Steigerst du deine Performance bei den Dips, kannst du davon ausgehen, dass du parallel Leistungssteigerungen beim Bankdrücken, Schulterdrücken, Liegestützen oder verschiedenen Trizepsübungen erwarten kannst. Als Oberkörper-Druck-Übung sind bei diesen Übungen oft sehr ähnliche Muskeln aktiv. Daher kannst du bei diesen Vorermüdungseffekte erwarten. Angenommen du trainierst Bankdrücken am Limit, wirst du das anschließend mehr als deutlich bei deiner Dipleistung spüren (und andersherum). Behalte das im Kopf und sei nicht verwundert.

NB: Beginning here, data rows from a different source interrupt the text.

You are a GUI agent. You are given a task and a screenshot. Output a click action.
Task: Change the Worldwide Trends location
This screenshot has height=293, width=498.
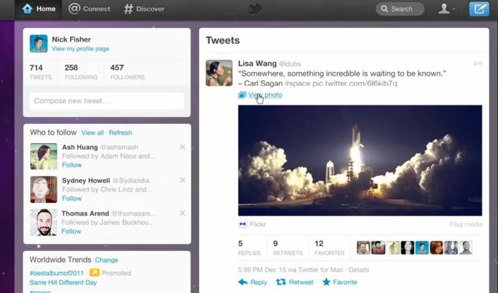[x=106, y=260]
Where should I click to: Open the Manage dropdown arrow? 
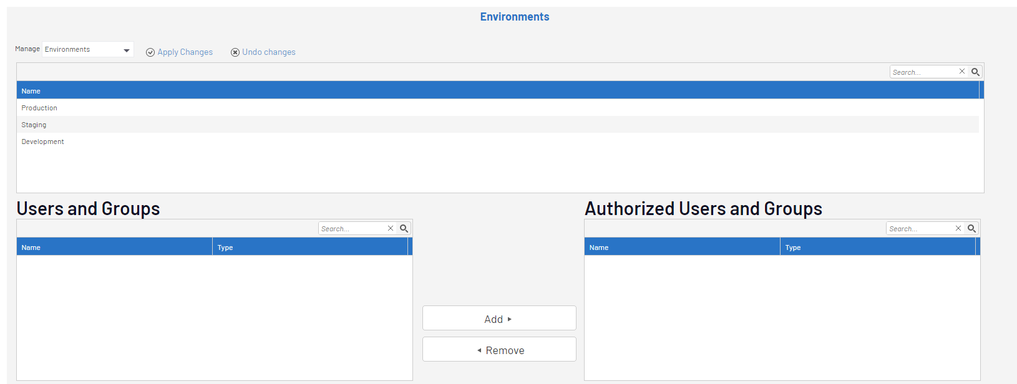127,50
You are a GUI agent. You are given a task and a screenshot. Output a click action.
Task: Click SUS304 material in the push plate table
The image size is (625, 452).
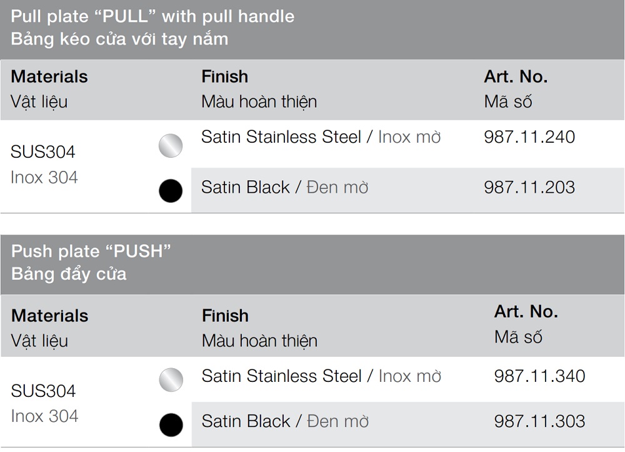pyautogui.click(x=44, y=391)
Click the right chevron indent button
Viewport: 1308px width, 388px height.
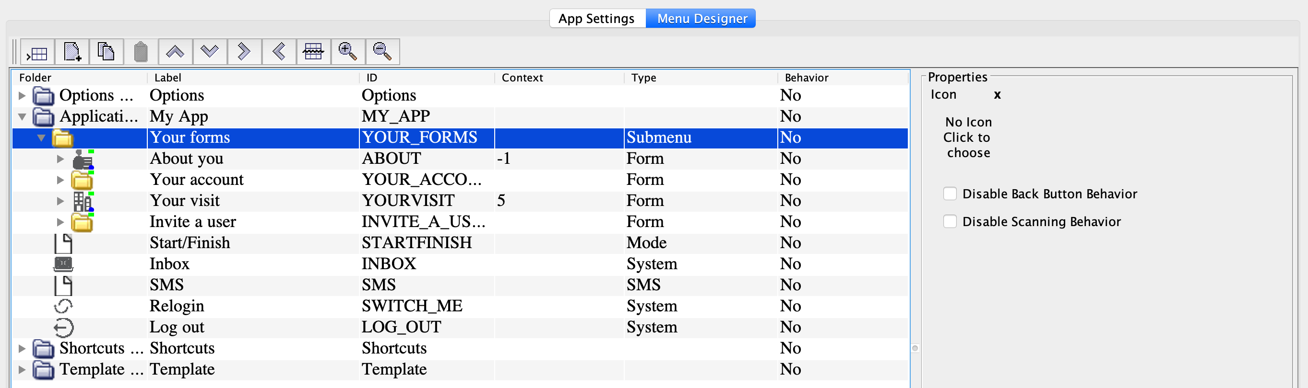(x=244, y=52)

5. „Zerstören Dips meine Schulter?“

Keine Übung ist per se schlecht, gut oder gefährlich. Das gilt auch für Dips. Die richtige Ausführung ist Grundvoraussetzung Nr.1. Darüber hinaus gibt es aber unterschiedlich gebaute Schultern, die zu Unterschieden bei den mechanischen Kräften führen. Du musst schauen, ob Dips FÜR DICH effektiv und sicher sind. Hast du Schmerzen, sind sie das nicht. Fühlst du dich gut mit Dips in deinem Trainingsplan und machst Fortschritte, sind sie eine tolle Übung.

6. Fazit

Dips sind eine tolle Übung für die Brust, den Trizeps und die vorderen Schultern. Achte bei der Ausführung darauf, dass deine Schulter am untersten Punkt nur etwas tiefer als dein Ellenbogen kommt. Für einen Fokus auf die Brust, lehnst du deinen Oberkörper nach vorne und greifst breiter (sofern möglich). Für einen Trizepsfokus bleibst du eher aufrecht und greifst enger. Willst du dich steigern, erhöhe nach und nach das Volumen. Fortgeschrittene, die das Trainingsgewicht steigern wollen, sollten sich einen Dipgürtel besorgen.